“Dios es fiel en todas sus palabras, en todas sus obras” (Sal 145). La tónica general de la historia de Dios con el hombre es su fidelidad. Nada, ni siquiera el pecado, impide a Dios llevar adelante su plan de salvación, aunque el hombre caiga, una y otra vez, en la duda, en la traición, en la desidia o en la negación. La fidelidad a Dios es un deber que ha de nacer de un profundo y delicado amor. No es cuestión de voluntarismo, ni siquiera de méritos. Es el juego del amor, que no mide la grandeza o pequeñez de los actos, ni siquiera de los deseos, sino que sólo se preocupa de amar y más amar.

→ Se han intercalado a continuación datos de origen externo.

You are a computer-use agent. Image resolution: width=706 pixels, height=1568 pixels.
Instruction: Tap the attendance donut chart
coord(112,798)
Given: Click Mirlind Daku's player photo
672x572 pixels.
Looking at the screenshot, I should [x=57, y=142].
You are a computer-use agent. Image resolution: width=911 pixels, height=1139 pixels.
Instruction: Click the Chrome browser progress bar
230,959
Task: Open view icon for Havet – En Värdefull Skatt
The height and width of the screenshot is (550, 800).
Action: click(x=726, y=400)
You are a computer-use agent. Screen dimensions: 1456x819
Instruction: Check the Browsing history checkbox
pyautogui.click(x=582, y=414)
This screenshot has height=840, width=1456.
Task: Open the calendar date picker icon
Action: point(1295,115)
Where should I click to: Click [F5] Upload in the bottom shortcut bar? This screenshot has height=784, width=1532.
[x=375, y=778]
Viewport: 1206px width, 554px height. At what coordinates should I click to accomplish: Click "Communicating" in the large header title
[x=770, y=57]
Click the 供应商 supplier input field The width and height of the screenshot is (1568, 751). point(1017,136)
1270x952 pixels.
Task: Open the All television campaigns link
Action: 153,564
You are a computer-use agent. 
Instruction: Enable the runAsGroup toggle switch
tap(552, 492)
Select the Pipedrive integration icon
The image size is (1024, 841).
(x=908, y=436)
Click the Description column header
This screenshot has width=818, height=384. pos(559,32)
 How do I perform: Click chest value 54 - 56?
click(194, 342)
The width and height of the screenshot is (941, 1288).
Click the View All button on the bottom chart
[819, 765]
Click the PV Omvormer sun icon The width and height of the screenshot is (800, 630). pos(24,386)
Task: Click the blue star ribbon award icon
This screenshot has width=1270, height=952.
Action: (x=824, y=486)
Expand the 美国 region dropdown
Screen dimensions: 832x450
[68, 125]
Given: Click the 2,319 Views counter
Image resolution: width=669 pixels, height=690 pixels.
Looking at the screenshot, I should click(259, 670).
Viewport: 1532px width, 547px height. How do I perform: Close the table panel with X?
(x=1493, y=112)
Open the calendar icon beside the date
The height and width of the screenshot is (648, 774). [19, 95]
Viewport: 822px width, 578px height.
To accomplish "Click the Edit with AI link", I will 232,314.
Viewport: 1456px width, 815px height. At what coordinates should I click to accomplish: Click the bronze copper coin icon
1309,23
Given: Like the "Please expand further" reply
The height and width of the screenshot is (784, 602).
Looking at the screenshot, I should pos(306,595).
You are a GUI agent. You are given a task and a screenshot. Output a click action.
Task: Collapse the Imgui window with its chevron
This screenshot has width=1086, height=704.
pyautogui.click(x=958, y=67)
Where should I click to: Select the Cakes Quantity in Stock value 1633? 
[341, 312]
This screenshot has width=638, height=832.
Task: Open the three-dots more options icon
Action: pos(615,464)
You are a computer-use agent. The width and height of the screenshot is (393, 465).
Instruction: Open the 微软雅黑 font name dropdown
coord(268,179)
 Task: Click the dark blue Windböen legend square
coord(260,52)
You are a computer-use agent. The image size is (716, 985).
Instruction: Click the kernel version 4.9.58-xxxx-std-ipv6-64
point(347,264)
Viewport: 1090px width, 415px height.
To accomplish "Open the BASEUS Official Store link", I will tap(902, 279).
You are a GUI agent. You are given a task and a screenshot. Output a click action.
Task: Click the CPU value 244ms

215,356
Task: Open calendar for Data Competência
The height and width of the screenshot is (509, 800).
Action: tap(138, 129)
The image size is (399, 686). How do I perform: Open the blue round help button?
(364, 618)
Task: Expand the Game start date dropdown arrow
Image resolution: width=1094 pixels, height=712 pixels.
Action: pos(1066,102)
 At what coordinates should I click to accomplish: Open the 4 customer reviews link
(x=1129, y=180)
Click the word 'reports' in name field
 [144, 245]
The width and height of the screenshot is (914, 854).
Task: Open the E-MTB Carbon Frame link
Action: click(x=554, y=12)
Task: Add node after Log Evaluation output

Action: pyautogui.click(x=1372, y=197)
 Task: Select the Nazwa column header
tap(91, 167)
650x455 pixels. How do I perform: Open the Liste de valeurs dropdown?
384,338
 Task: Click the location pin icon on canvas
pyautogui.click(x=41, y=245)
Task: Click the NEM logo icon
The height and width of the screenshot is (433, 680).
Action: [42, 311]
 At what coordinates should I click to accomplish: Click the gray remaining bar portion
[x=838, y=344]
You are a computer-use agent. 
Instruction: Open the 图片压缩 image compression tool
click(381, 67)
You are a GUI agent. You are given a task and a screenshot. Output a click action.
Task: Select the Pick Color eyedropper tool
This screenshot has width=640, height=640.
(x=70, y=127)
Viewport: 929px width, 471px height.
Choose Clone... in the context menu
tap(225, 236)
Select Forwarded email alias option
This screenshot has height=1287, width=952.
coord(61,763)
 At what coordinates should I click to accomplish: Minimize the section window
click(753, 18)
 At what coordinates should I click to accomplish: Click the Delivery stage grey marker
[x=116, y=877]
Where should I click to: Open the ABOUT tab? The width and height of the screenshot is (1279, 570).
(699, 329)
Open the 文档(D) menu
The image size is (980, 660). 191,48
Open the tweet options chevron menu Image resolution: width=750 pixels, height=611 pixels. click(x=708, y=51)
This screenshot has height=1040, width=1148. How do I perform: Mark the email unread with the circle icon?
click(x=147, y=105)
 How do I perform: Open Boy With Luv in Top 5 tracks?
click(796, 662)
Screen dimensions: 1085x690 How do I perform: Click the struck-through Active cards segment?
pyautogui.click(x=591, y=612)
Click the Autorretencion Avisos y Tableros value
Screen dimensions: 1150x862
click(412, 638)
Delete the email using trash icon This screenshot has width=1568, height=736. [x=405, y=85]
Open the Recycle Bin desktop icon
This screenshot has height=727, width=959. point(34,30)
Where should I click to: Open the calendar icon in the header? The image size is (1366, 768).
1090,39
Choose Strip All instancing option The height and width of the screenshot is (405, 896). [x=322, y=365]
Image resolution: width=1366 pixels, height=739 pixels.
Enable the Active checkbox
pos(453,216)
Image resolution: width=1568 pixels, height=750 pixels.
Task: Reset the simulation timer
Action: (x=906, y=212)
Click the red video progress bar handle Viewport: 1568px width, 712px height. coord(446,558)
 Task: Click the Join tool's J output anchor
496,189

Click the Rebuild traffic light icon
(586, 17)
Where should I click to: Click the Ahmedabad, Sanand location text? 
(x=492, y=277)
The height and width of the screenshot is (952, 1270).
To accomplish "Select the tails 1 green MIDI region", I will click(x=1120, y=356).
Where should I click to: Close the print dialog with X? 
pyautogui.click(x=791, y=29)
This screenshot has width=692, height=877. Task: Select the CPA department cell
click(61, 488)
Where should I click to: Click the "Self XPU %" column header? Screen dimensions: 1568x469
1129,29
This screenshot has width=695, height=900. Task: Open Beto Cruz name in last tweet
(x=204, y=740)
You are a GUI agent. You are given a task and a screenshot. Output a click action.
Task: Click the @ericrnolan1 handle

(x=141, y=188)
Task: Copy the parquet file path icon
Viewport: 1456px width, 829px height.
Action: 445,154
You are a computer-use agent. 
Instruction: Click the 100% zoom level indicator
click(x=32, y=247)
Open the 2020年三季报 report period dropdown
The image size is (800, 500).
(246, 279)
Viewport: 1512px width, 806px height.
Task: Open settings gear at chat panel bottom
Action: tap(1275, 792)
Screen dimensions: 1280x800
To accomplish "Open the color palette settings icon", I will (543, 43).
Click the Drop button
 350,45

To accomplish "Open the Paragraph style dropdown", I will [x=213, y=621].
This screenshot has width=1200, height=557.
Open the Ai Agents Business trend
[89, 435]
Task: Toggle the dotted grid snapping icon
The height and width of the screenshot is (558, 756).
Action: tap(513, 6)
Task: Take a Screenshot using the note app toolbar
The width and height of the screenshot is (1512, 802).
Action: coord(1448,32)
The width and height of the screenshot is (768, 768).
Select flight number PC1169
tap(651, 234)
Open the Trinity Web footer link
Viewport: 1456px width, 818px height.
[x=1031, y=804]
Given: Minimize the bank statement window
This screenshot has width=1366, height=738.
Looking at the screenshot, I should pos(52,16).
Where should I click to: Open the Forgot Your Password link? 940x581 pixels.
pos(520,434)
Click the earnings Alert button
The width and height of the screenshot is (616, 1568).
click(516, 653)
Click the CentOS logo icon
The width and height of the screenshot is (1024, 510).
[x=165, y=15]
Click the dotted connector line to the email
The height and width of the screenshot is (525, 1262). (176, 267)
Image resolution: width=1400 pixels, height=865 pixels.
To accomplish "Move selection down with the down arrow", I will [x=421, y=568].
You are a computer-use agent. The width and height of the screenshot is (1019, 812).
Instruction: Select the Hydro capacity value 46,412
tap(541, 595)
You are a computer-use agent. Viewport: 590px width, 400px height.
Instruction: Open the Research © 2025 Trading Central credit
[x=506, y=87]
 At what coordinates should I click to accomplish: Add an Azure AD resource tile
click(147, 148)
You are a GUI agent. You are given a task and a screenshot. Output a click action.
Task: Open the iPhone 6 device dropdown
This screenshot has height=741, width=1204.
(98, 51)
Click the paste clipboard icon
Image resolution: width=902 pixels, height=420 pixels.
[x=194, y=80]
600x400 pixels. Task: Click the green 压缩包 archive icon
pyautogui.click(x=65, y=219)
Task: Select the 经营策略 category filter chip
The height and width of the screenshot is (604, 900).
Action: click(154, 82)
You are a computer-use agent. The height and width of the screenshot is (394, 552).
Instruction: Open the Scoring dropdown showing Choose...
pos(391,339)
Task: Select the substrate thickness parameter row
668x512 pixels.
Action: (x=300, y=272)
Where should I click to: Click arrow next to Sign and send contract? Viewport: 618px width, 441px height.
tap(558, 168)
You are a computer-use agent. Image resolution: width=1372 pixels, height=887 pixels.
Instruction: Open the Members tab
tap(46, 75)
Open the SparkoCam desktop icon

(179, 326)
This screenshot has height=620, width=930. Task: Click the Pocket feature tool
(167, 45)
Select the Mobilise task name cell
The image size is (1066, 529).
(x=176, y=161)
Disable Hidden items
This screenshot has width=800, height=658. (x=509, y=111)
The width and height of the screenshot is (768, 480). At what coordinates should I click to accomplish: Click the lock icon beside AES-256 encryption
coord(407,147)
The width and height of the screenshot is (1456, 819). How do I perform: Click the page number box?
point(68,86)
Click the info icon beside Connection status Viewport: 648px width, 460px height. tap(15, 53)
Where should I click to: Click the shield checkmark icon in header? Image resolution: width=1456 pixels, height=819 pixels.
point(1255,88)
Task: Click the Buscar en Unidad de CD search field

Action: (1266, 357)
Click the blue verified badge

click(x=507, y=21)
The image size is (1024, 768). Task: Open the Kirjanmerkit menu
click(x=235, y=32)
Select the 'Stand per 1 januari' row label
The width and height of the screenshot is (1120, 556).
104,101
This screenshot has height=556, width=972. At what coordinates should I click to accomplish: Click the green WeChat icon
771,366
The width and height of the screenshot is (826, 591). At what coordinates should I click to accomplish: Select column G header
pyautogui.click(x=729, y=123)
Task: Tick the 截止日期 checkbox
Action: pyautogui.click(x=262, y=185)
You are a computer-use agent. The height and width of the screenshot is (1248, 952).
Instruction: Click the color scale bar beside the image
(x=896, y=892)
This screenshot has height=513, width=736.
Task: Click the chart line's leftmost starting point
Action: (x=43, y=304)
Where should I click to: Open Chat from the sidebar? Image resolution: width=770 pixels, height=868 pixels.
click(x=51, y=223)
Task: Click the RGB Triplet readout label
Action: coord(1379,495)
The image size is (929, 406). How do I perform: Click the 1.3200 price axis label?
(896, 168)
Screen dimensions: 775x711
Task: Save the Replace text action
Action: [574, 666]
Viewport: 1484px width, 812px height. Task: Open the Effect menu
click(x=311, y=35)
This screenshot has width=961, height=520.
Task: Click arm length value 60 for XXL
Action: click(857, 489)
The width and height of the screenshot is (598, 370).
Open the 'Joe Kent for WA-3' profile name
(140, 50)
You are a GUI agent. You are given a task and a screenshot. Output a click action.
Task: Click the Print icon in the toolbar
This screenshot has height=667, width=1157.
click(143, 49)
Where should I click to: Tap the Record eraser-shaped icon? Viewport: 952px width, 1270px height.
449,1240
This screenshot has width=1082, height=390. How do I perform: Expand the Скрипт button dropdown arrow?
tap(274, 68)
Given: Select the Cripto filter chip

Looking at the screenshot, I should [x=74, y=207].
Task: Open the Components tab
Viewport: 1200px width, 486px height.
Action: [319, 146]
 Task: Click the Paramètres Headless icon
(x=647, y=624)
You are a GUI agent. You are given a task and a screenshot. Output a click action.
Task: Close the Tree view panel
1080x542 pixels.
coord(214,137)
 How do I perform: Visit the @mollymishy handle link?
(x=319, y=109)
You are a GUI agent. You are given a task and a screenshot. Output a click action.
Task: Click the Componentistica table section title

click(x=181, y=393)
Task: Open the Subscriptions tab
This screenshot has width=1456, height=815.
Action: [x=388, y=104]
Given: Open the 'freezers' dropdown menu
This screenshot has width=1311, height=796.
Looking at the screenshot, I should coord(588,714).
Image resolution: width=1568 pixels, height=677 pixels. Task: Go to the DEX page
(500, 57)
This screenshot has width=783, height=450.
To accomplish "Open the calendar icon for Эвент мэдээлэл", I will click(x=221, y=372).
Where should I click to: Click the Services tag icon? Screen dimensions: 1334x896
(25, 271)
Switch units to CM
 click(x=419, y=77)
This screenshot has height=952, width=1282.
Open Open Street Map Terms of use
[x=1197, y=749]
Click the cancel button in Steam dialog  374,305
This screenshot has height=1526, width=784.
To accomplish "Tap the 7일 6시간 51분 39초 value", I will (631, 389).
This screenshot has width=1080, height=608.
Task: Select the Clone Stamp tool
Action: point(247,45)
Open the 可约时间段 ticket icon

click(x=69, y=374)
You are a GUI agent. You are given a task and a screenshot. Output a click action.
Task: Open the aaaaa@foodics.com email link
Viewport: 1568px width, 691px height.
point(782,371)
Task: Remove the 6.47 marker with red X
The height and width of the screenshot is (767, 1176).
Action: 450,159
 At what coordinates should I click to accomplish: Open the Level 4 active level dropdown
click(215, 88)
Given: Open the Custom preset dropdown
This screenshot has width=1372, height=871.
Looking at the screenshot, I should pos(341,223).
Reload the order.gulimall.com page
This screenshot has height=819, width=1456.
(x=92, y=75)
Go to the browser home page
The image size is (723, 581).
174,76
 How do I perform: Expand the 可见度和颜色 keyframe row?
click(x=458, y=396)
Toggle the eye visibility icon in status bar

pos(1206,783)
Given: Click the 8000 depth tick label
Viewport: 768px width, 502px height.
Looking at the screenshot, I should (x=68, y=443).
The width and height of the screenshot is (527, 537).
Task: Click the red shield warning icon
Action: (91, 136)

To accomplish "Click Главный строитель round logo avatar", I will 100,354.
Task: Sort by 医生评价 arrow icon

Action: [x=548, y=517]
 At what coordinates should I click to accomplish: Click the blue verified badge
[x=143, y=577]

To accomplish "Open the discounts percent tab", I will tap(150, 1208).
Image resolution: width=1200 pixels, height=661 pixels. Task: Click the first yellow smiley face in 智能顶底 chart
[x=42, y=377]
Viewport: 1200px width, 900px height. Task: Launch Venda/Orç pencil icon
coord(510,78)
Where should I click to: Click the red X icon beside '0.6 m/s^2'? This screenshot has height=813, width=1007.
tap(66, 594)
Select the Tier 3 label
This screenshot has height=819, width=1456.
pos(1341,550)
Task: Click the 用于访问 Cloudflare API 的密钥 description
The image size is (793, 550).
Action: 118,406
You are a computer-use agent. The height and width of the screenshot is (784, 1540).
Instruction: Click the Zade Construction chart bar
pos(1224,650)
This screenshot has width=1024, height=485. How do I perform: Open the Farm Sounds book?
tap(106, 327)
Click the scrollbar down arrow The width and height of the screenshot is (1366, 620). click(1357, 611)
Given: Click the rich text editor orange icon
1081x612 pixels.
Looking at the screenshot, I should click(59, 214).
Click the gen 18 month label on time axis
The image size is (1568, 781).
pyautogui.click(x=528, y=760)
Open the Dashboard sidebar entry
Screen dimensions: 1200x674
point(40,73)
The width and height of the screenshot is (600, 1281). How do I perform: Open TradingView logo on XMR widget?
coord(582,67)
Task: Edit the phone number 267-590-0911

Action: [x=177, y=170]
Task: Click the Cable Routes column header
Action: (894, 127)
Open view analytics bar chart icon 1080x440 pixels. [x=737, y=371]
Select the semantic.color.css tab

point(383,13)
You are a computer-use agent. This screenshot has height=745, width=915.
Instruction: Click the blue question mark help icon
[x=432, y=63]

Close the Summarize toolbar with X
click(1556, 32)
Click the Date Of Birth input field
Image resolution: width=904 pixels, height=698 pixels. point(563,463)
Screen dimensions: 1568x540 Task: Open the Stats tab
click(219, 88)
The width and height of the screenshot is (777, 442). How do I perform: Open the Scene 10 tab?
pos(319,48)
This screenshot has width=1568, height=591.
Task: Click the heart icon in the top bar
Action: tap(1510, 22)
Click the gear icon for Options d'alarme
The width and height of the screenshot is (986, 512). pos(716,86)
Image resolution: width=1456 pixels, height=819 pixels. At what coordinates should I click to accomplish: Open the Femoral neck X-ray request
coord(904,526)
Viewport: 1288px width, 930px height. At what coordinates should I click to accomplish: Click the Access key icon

“En esto conocemos que permanecemos en él, y él en nosotros: en que nos ha dado de su Espíritu” (1 Jn 4,13). La fidelidad, gracias a la acción del Espíritu Santo, nos habla de permanencia. Permanecer en el amor no es, sin más, soportar con resignación, sino enamorarse de la fidelidad de Dios y corresponder con nuestra entrega concreta y constante. La fidelidad es fundamento de nuestra existencia cristiana, y garante de una conciencia que sabe actuar en cada momento, considerando qué es lo más adecuado para vivir coherentemente con lo que se ha recibido. Permanecer, en este sentido, es perpetuarse más allá de la materialidad cansina y rutinaria de las cosas. La fidelidad hace que el amor admire lo pequeño y hermoso que somos y tenemos, aunque otros no sepan reconocerlo, porque no pone el ejercicio de amar en las cosas sino en Dios mismo, y por Él mismo.
Pedimos al Espíritu Santo que la historia que nos toca vivir, la del día a día, no sea un tiempo más del calendario, sino un gran talento, la oportunidad de volcarnos, definitivamente, en manos del Dios fiel, capaz de amarnos sin que lo merezcamos.